* How to complete this task: Exactly the lines from the one containing "This screenshot has height=1610, width=1881." through the end of the listing below are required, restated word for word and without pictures.

* Source material:
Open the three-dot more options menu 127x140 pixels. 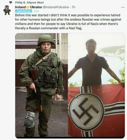(123, 7)
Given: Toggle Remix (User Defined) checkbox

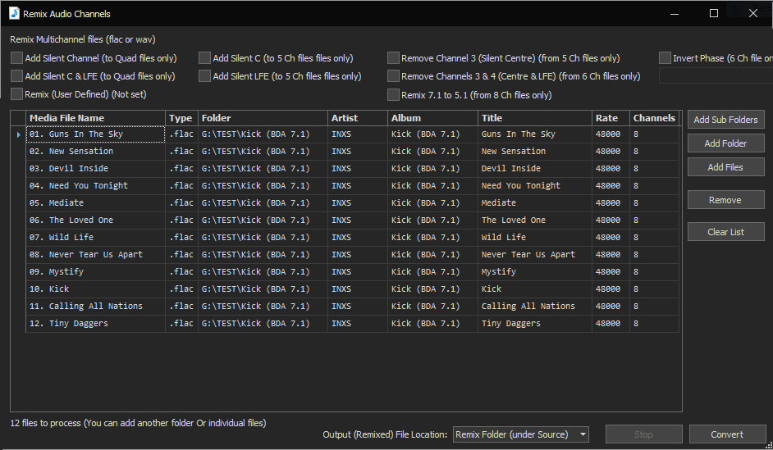Looking at the screenshot, I should [x=17, y=94].
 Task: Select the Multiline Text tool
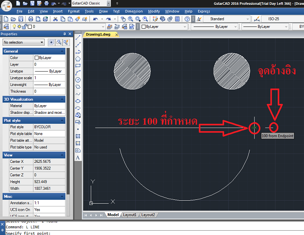coord(78,157)
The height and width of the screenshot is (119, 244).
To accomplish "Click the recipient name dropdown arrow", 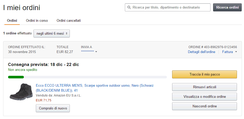I will click(x=96, y=52).
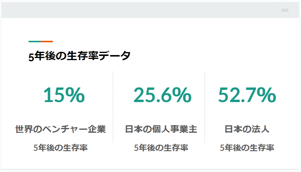This screenshot has width=301, height=172.
Task: Select the 15% statistic figure
Action: [64, 95]
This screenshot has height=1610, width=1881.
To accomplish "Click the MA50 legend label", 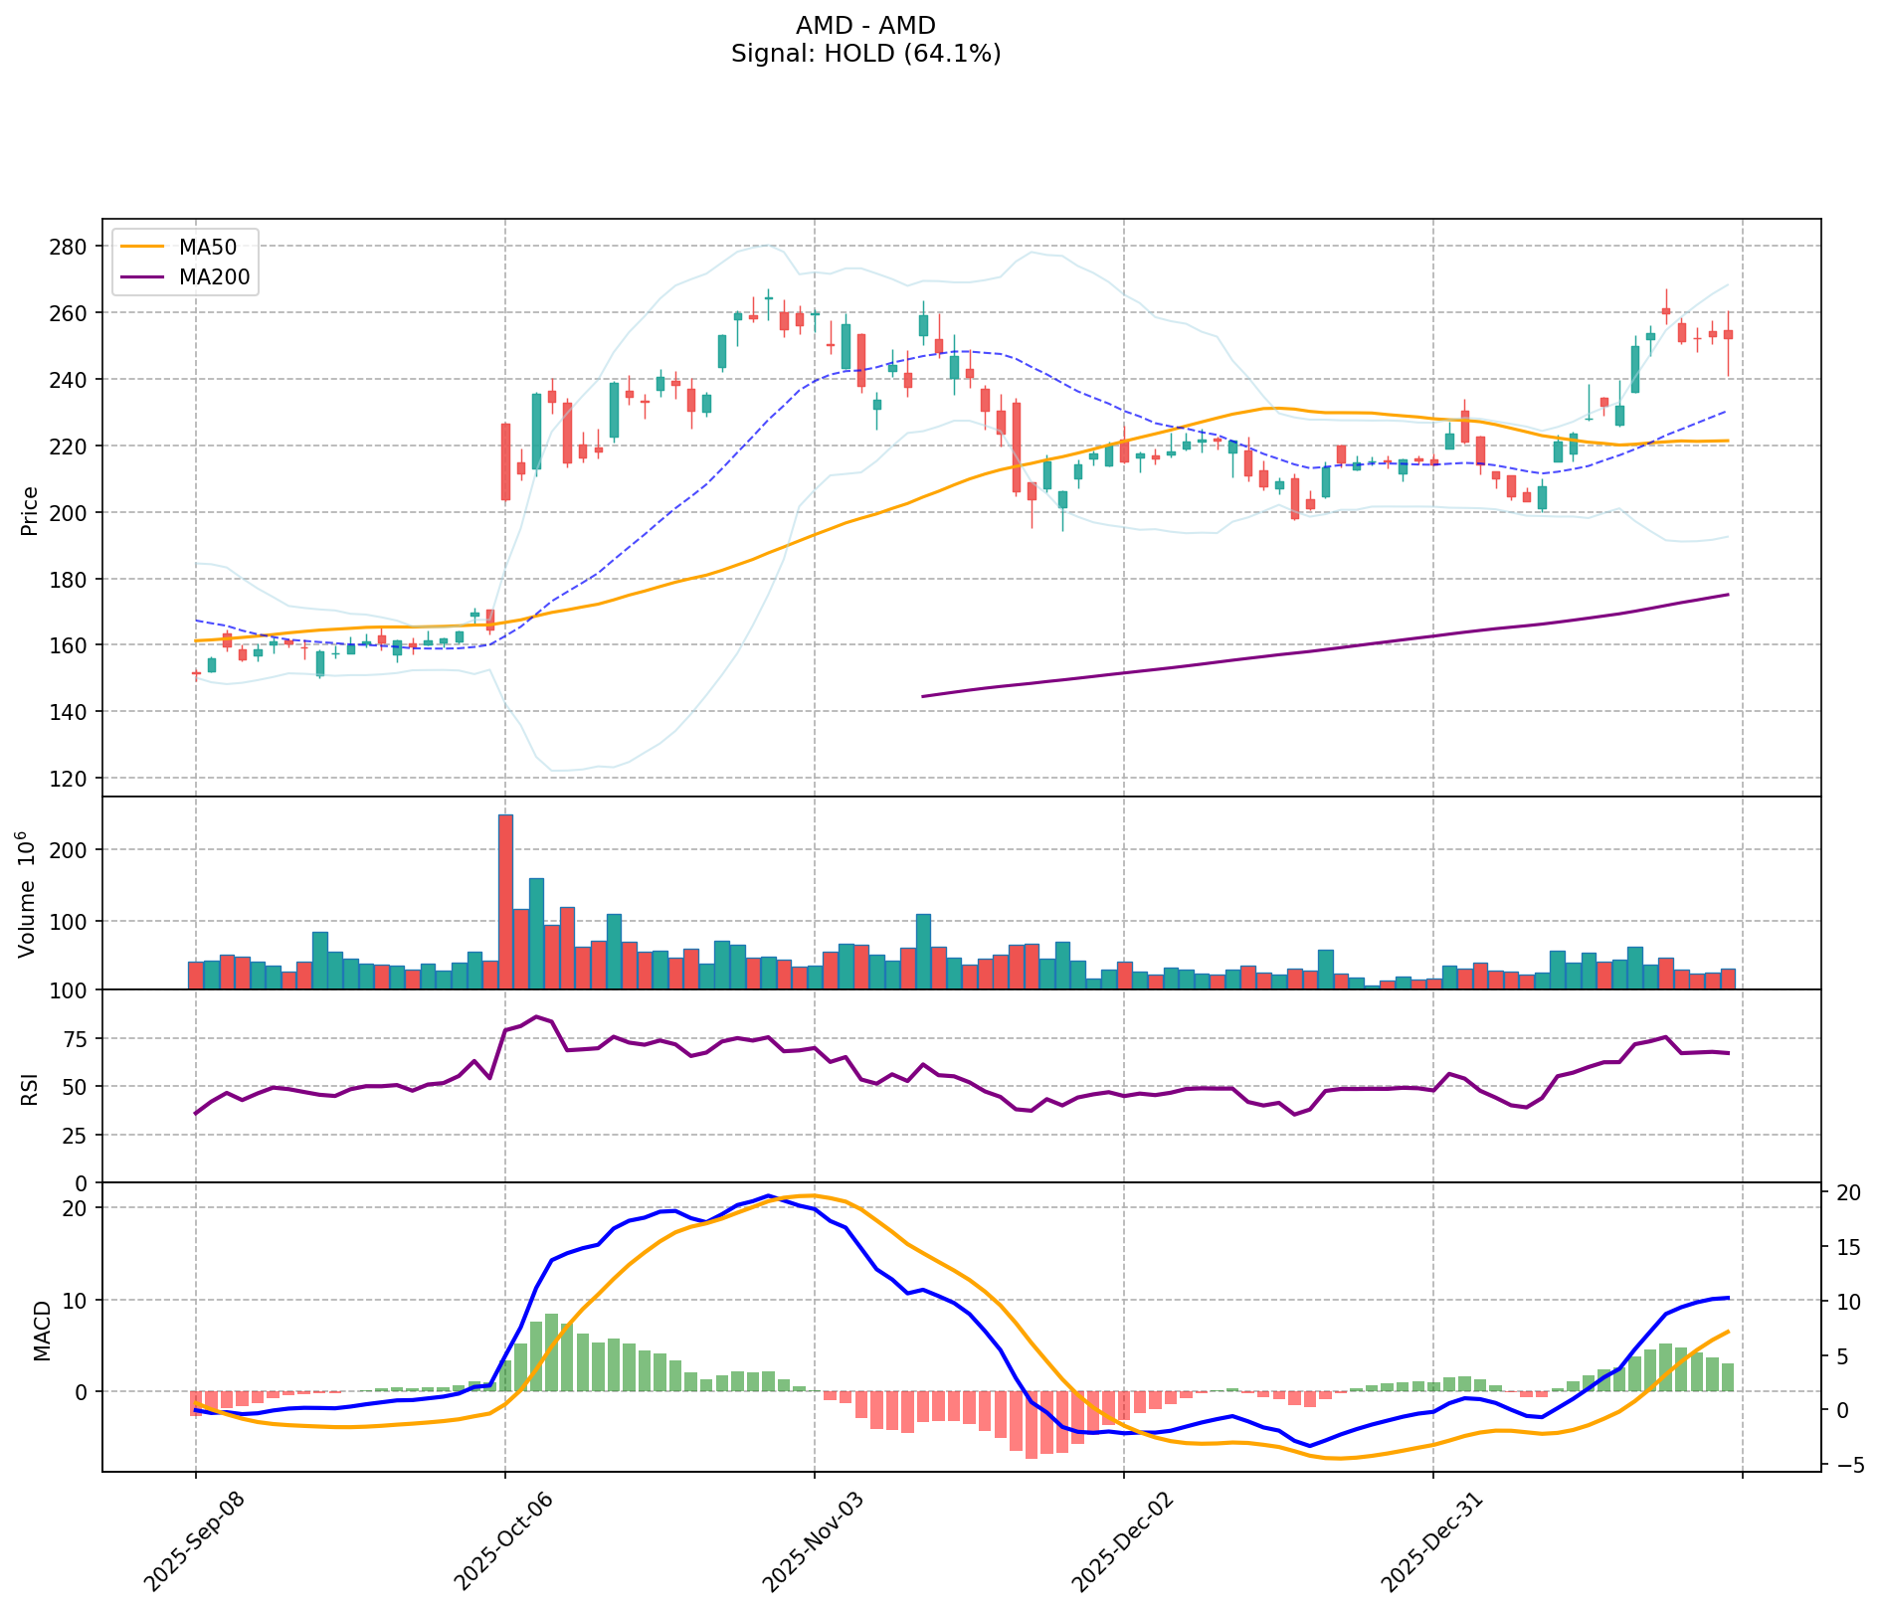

* Exercise output:
This screenshot has height=1610, width=1881.
To accomplish "Click the MA50 legend label", 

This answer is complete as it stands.